Over 51 days of attacks, the Israeli military killed around 2,160 Palestinians and injured more than 11,000 others. Apart from this, the Israeli attacks either totally or partially destroyed thousands of Palestinian homes and facilities, including the Al-Wafa Hospital in eastern Gaza.
Al-Wafa was not, however, the only medical facility targeted by Israel during the offensive.

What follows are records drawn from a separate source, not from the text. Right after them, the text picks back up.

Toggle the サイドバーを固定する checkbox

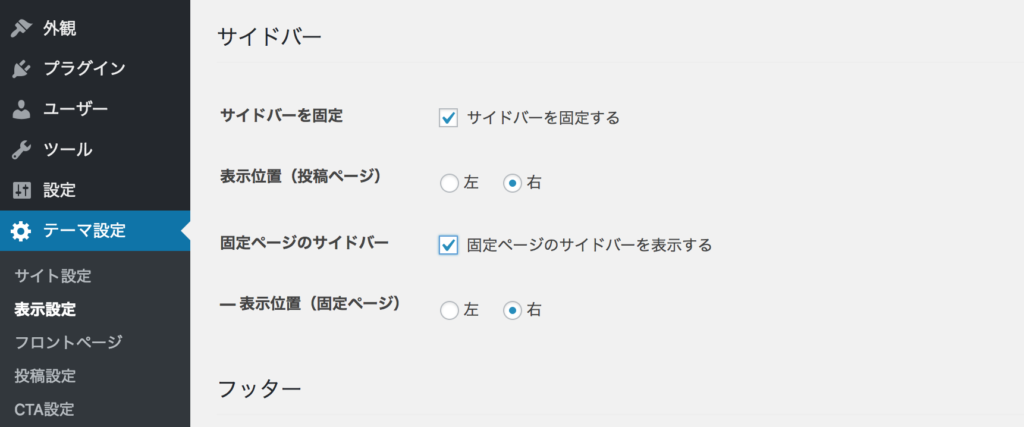click(x=448, y=118)
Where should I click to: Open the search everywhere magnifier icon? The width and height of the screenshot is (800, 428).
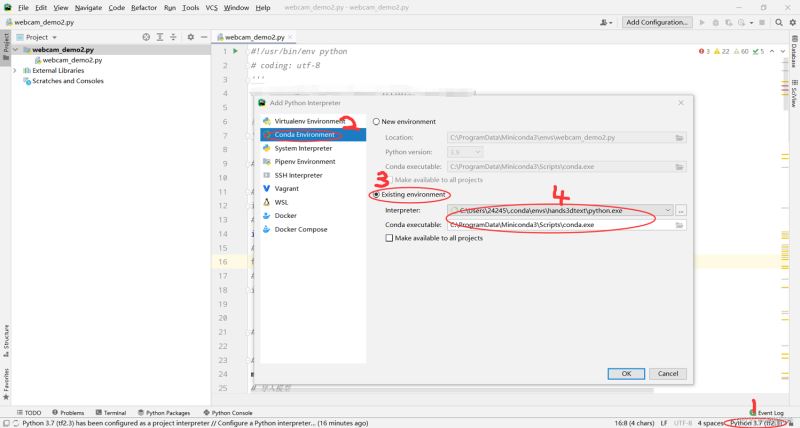click(779, 22)
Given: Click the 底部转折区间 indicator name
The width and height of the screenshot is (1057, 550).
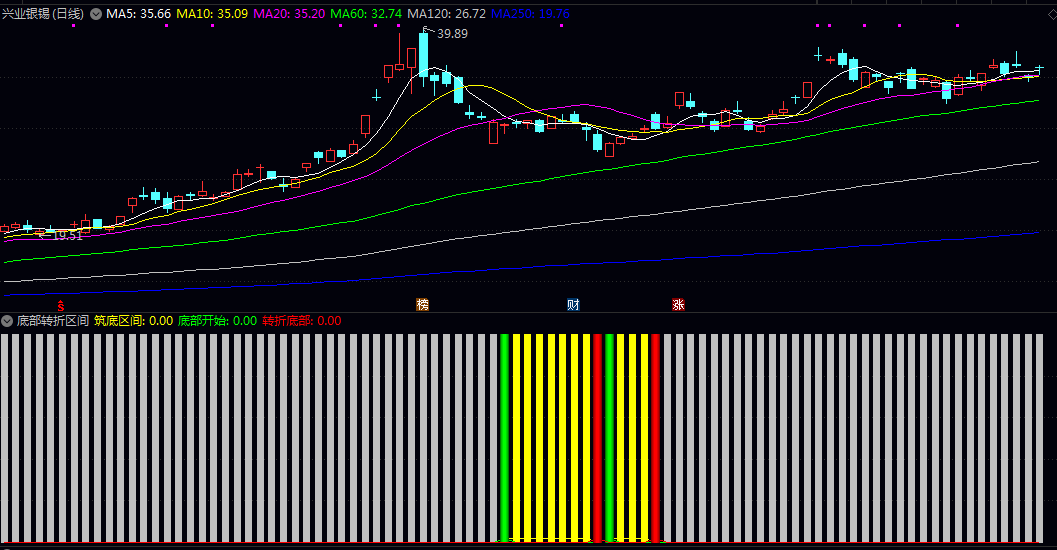Looking at the screenshot, I should [x=53, y=321].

Nineteen other medical facilities were targeted too, depriving the residents of the Gaza Strip of much-needed healthcare services.
“Israeli attacks on the hospital had negatively affected the services it offers to patients with special medical care,” Al-Wafa Hospital director Ayman Ishaq told AA.
He said the Israeli army had totally destroyed all the buildings of the hospital and did not even allow its staff to take medical equipment away.
“We could hardly get the patients out,” Ishaq said.
He said his hospital has difficulty making up for its destroyed medical equipment, noting that the hospital could only go back to its former condition through donations.
Haniyeh’s daughter received medical treatment in Israel
Meanwhile, Reuters reported that a daughter of the leader of Hamas in Gaza was admitted to an Israeli hospital for emergency medical treatment this month after she suffered complications from a routine procedure.
Israeli and Palestinian officials declined to confirm or deny Ismail Haniyeh’s daughter’s week-long admission to a hospital in Tel Aviv.
Haniyeh, who has 13 children, is the leader of the Hamas and one of its most senior figures overall, serving as a deputy to Khaled Meshaal, who lives in exile.
Two sources – one Palestinian and the other a foreign diplomat with knowledge of the case – declined to name the daughter and, out of respect for her privacy, asked that details of her condition not be published.
Haniyeh’s home in the northern part of the Gaza Strip was destroyed by an Israeli air strike.
Israeli media has reported that one of Haniyeh’s granddaughters was treated in an Israeli hospital last November, while his mother-in-law sought treatment in a Jerusalem hospital in June.